Wednesday, 2 March 2011

All That Way Just To Pick Up A Can Of Creamed Corn?

If I recall rightly Elspeth had gone to Inverness for a hen night. And what poor Hamish didn’t know was she used Knorr stock cubes to make his broth. Elspeth was of course screaming with delight at a strip joint, which I don’t ever recall the Highland News exposing.

My memory of this TV advert of the 80s was prompted by our recent Quest For Creamed Corn. It might not have been as perilous or as epic as Frodo, Gandalf and the crew returning the ring to fires of Mordor but I think it underlines the lengths parents will go to for their bairns.

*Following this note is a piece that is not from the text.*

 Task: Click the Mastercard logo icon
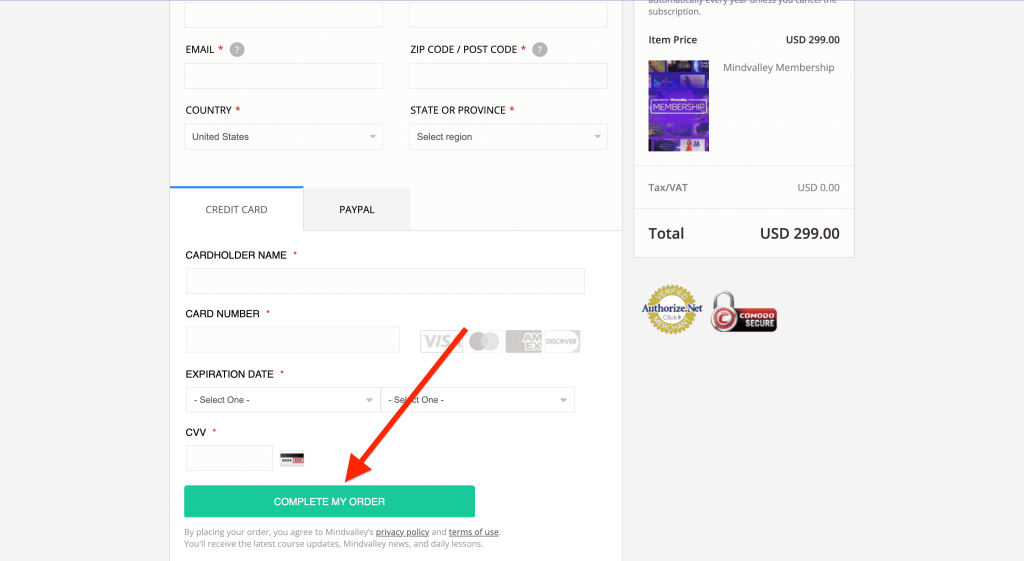tap(484, 341)
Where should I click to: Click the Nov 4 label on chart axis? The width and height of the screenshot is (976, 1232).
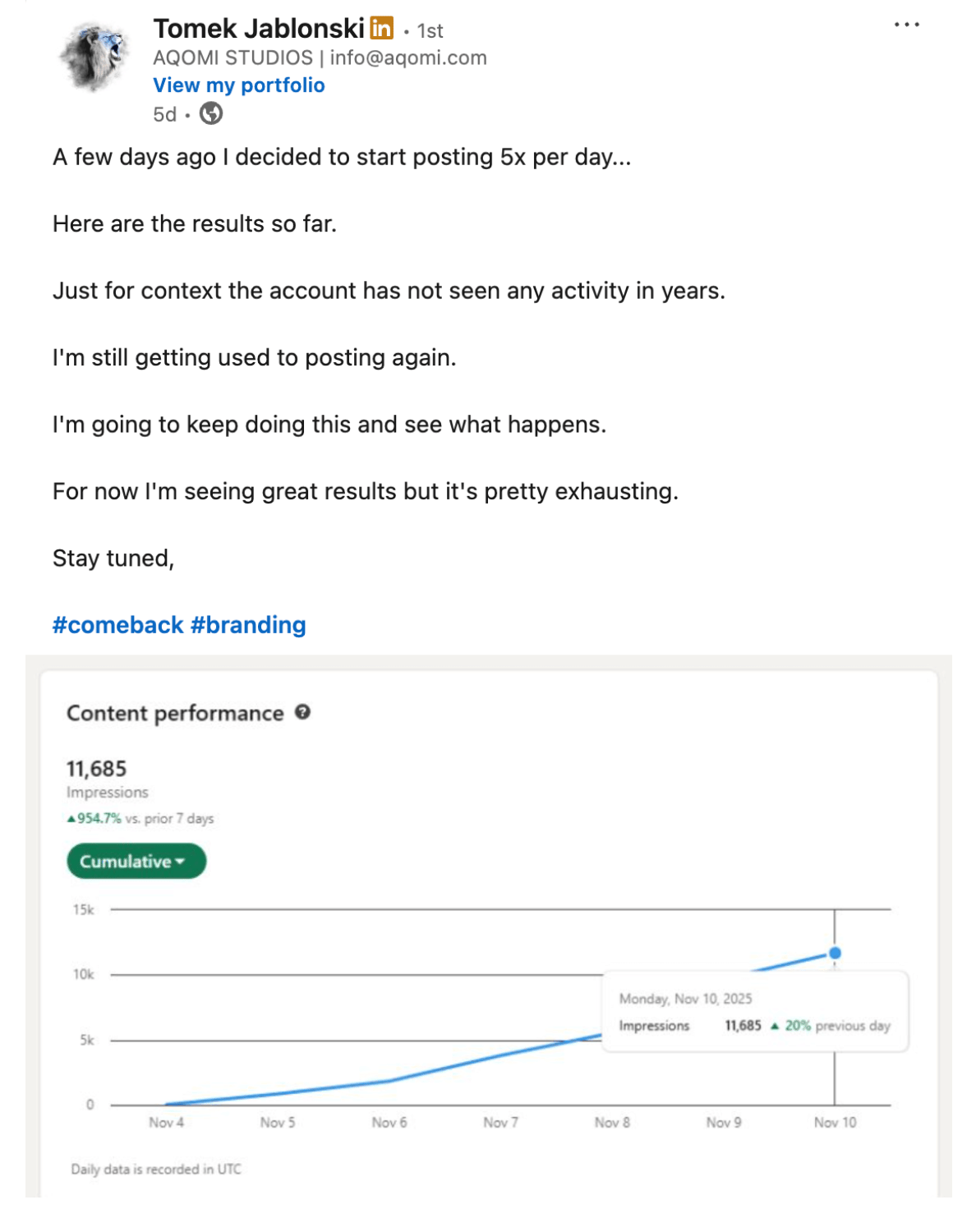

Wife-features had come across a recipe for zucchini (courgettes, to you and me) fritters that involved buttermilk and creamed corn. I scoffed that these items were mythical creations from American sitcoms like ‘twinkies’ and ‘half and half’ and there was no chance of finding them in Nairn.

It was the equivalent of laying a gauntlet down. The food retailers of our burgh were scoured.

We later found ourselves in Forres where buttermilk was seized upon with glee. But the creamed corn (ingredients: corn, water, sugar) was more elusive. Wife-features’ Quest For The Creamed Corn left no stone unturned or at least no supermarket website unsearched.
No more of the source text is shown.